Record extracts:

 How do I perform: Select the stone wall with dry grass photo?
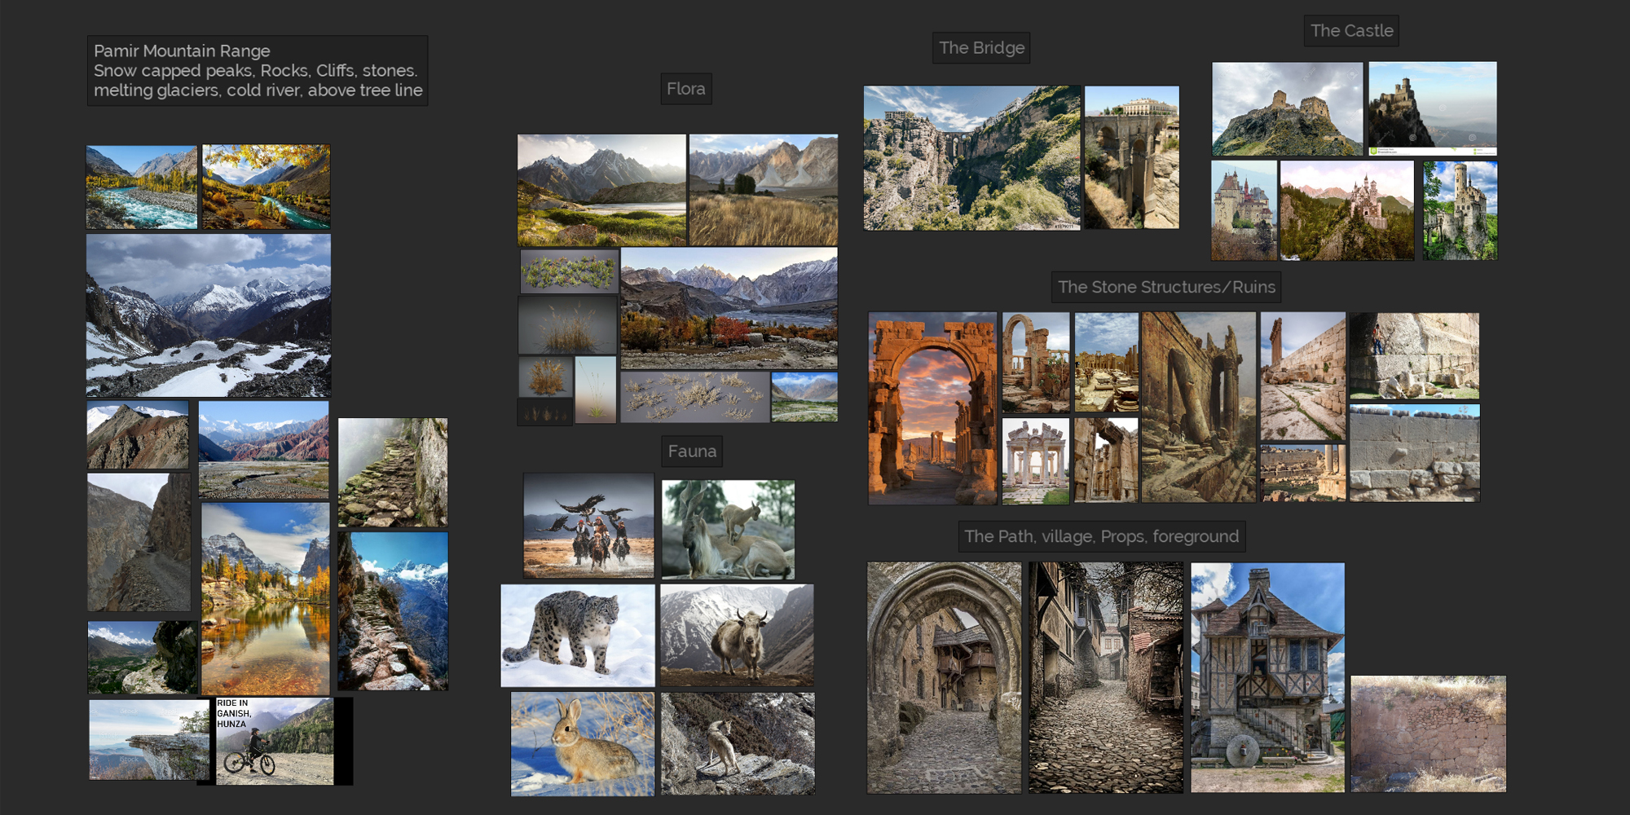(1428, 734)
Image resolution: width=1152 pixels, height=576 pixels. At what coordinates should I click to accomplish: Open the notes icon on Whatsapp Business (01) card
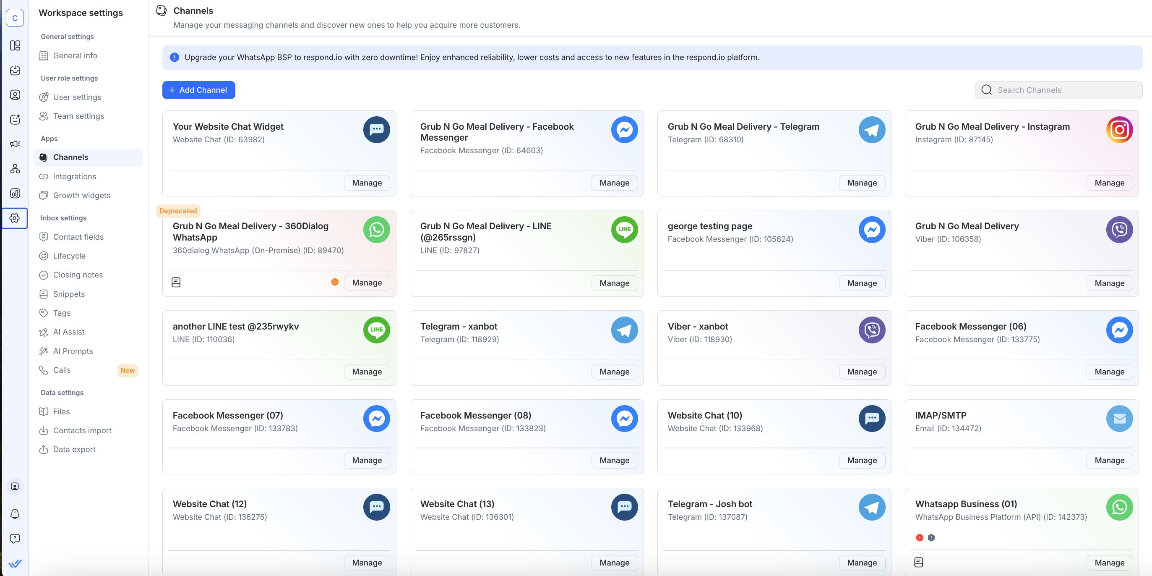pos(919,562)
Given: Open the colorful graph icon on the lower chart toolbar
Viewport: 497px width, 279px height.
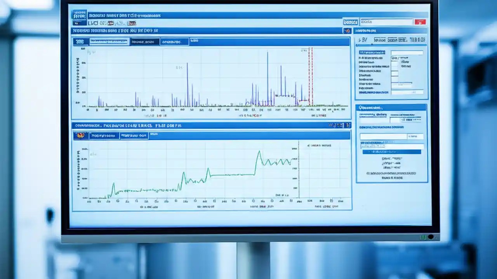Looking at the screenshot, I should pyautogui.click(x=81, y=136).
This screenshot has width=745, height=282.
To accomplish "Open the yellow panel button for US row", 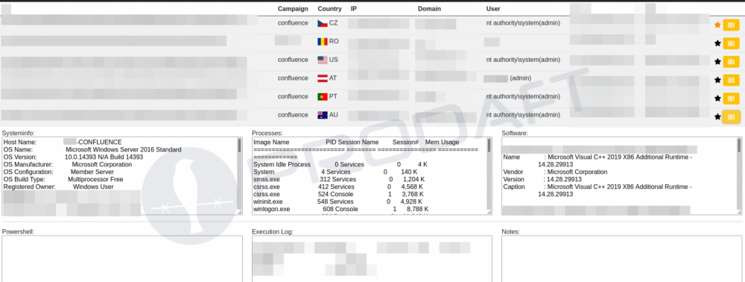I will [x=731, y=61].
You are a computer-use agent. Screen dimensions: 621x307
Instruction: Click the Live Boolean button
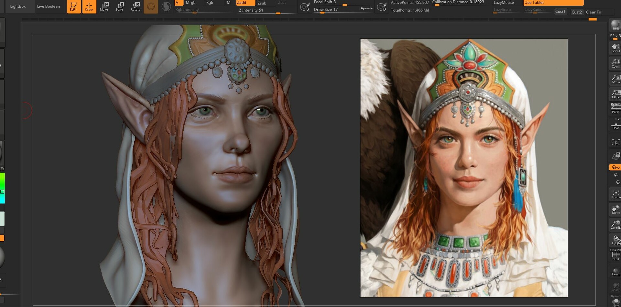click(48, 6)
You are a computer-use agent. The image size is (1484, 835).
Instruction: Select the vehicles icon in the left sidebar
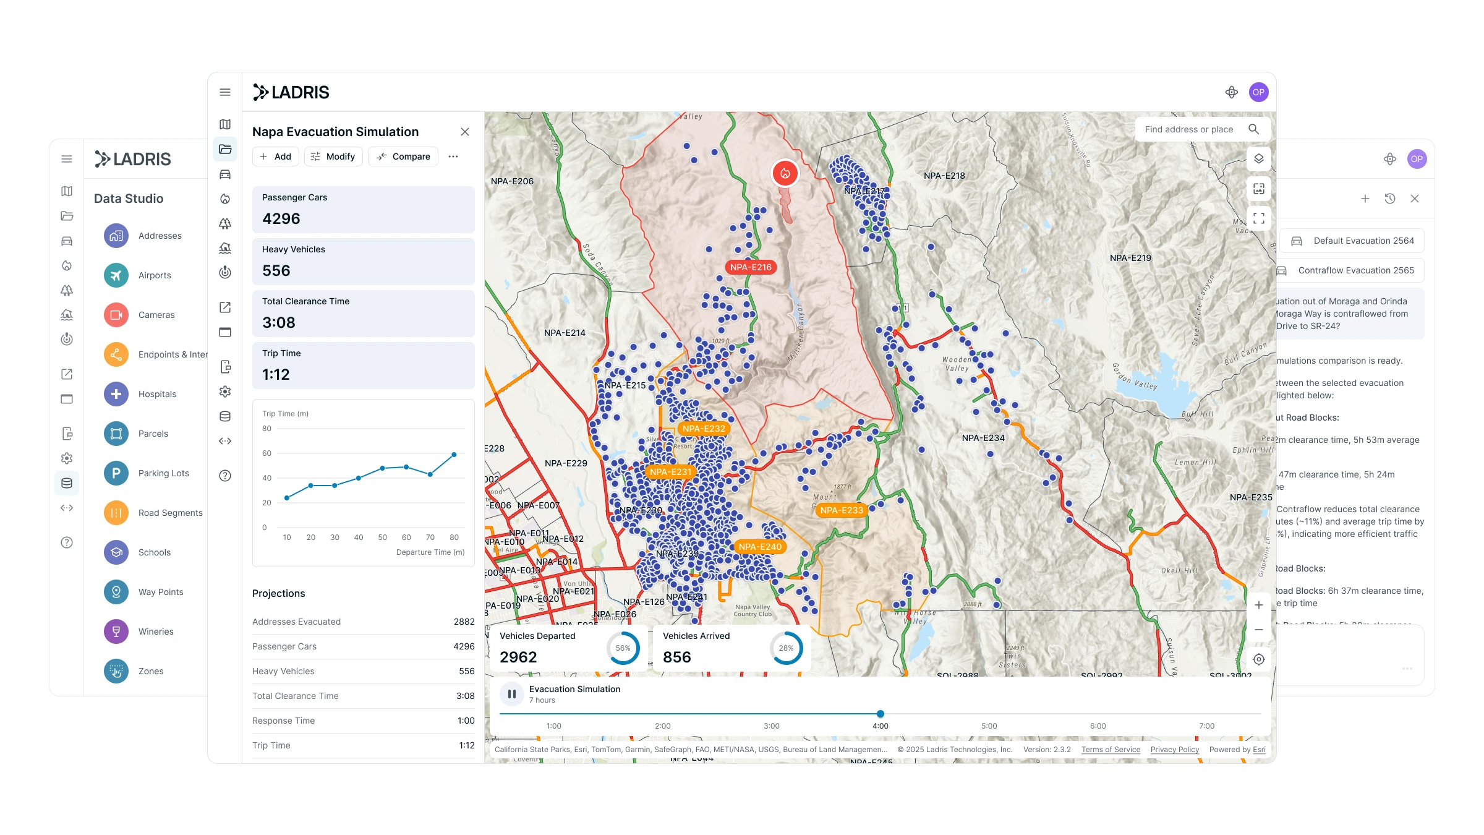pyautogui.click(x=225, y=174)
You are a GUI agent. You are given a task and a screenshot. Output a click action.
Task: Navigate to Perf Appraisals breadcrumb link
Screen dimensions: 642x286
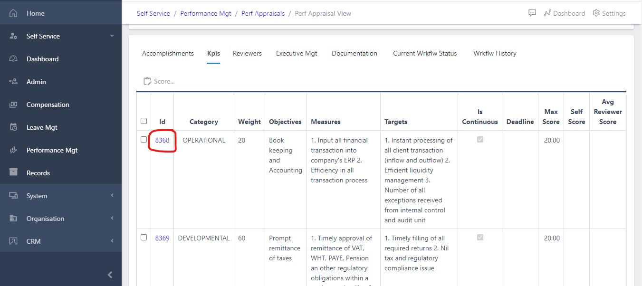click(x=263, y=13)
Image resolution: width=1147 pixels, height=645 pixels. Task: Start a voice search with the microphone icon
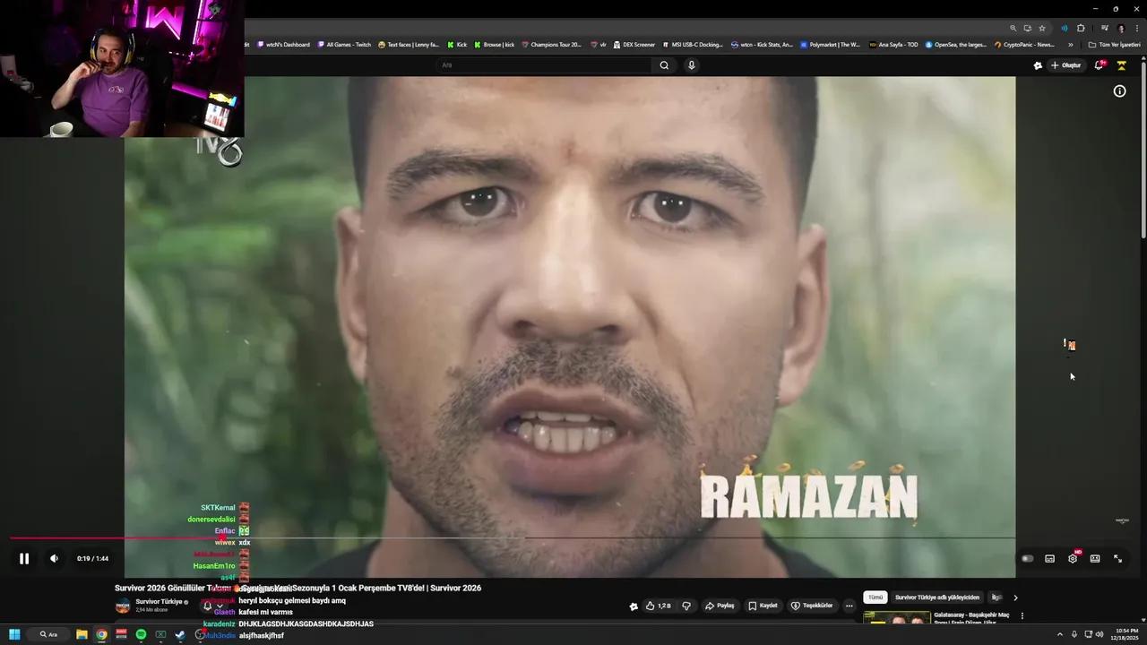click(x=691, y=65)
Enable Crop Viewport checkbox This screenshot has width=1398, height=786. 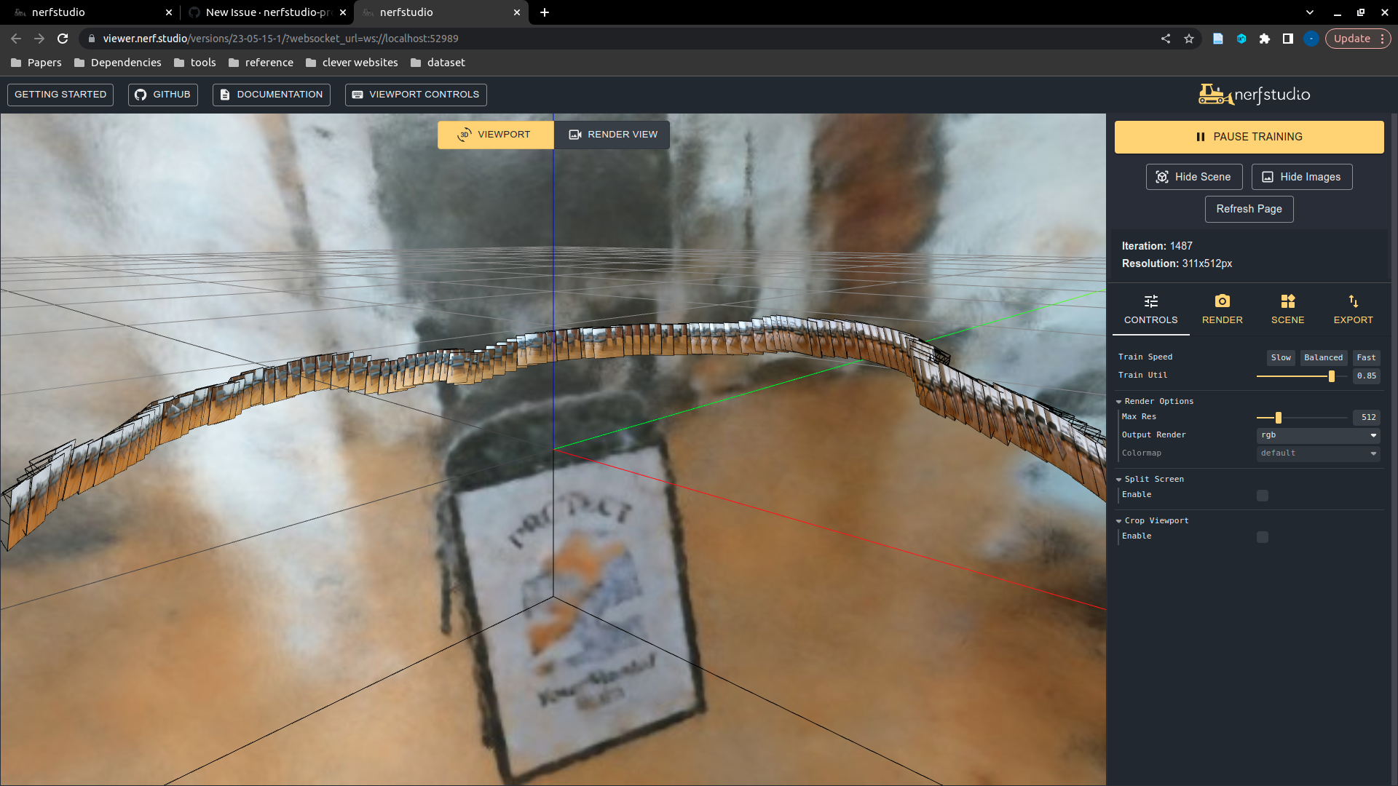click(x=1262, y=537)
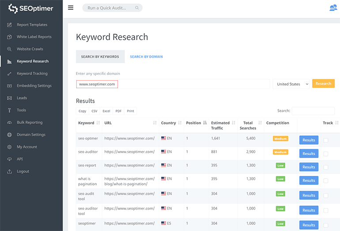The image size is (340, 231).
Task: Click the hamburger menu icon
Action: 71,7
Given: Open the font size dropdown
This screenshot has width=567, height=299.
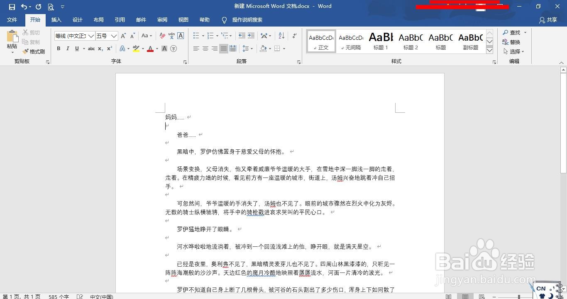Looking at the screenshot, I should [x=115, y=36].
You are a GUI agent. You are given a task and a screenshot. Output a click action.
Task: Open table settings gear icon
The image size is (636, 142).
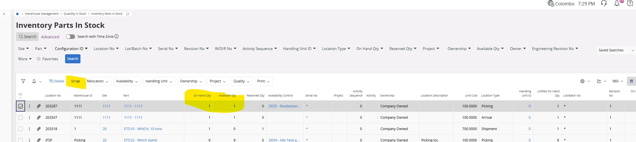pyautogui.click(x=582, y=81)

Aim: How many lines in the listing above contain the string "pixels"? Reply with the number alone.

Response to the task: 2